Так же мне показалось утром, что я слышал голос Антониса, когда к стрельбищу Кесарьяни проезжали грузовики. Немцы везли на расстрел двести заложников, и ребята пели свою последнюю песню, чтобы их слышал город. Мне еще три дня назад сказали, что Антонис арестован и находится среди заложников.

Мать ничего не знала. Она ничего не знала ни об Антонисе, ни о Марии, ни обо мне.

Сейчас она уже стояла у окна за спущенными жалюзи и ждала. Она ждала, потому что над Афинами надрывались колокола.

У нас была договоренность: после каждого события в городе — демонстрации, облав, расстрелов мы — брат, сестра и я — должны были пройти мимо нашего дома. Мы проходили по другой стороне улицы, а мать из-за спущенных жалюзи следила, когда мы все пройдем мимо. Так она узнавала во все годы оккупации, живы ли мы.

Я знал: сейчас она уже стояла у окна, хотя грузовики еще не вернулись со стрельбища.

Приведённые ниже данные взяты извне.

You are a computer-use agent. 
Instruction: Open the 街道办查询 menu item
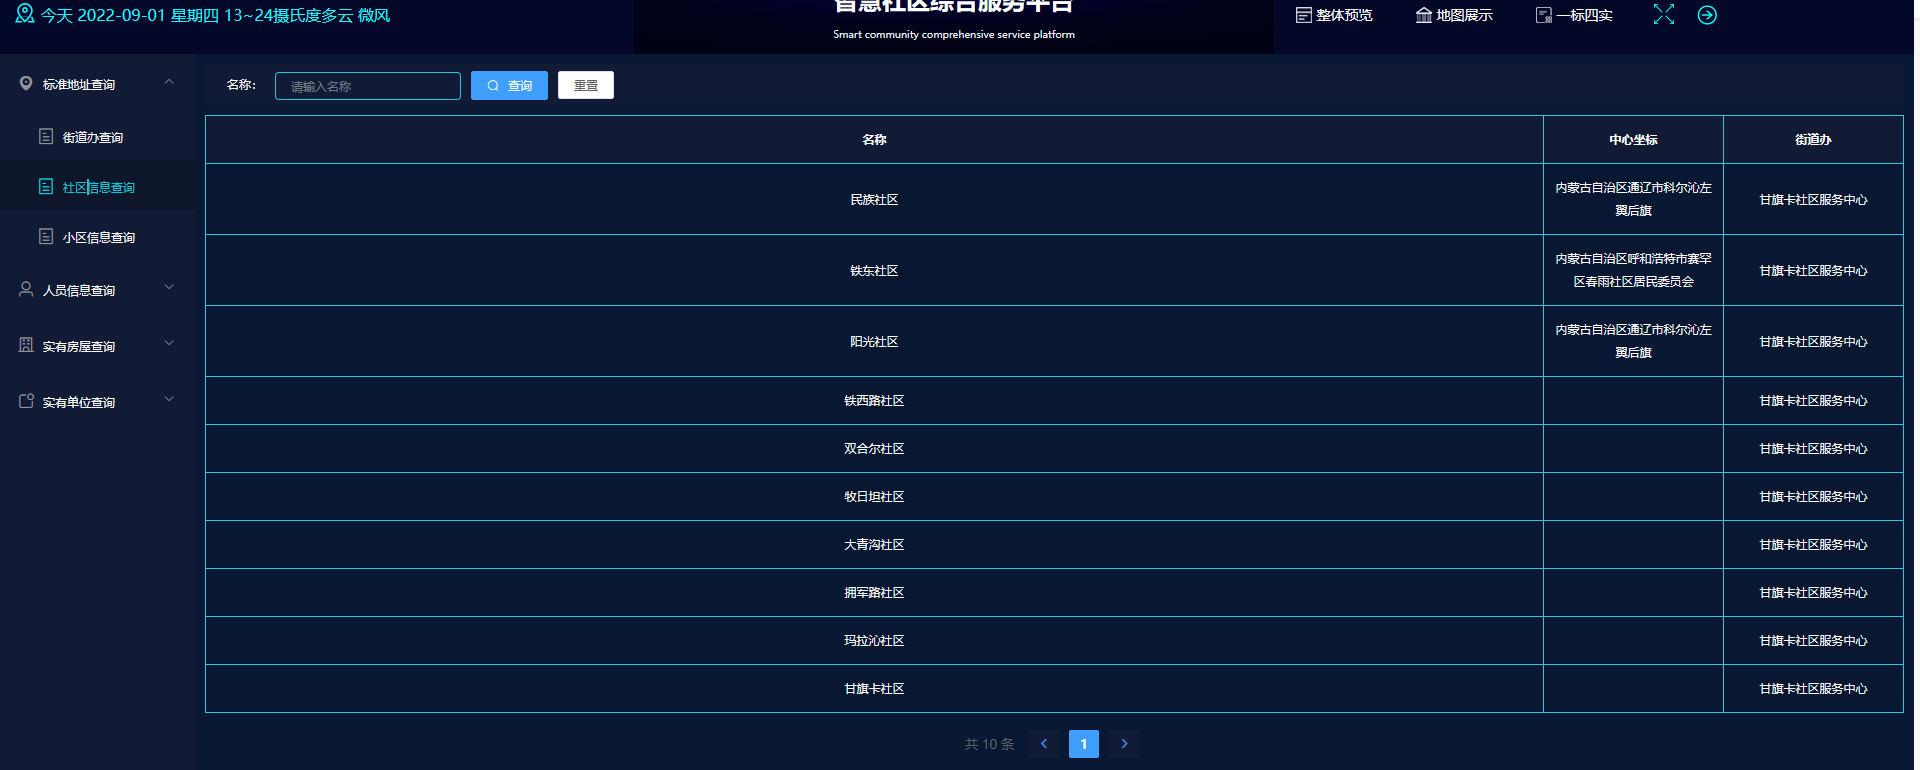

По всем кромкам тротуаров торчала плотная стена людей. Они стояли с утра, с тех пор, как грузовики шли к Кесарьяни, и так и не тронулись с места. Я тоже стоял и смотрел то на мостовую, то в даль улицы, откуда должны были вернуться машины. Кто-то сказал рядом со мной:

— Ладно, нечего глазеть, расходитесь, — совсем рядом сказал, и я увидел Цудероса.

Мы не виделись почти всю войну, но до меня часто доходили слухи, что он стал крупной шишкой в «охранных батальонах».

— Ты здесь? — Я спросил так, будто мы расстались час назад. — Зря ошиваешься по улицам. Я думал, ты на Кесарьяни. У тебя же там тьма работы: немцам уже трудно управляться без помощи твоих бандитов.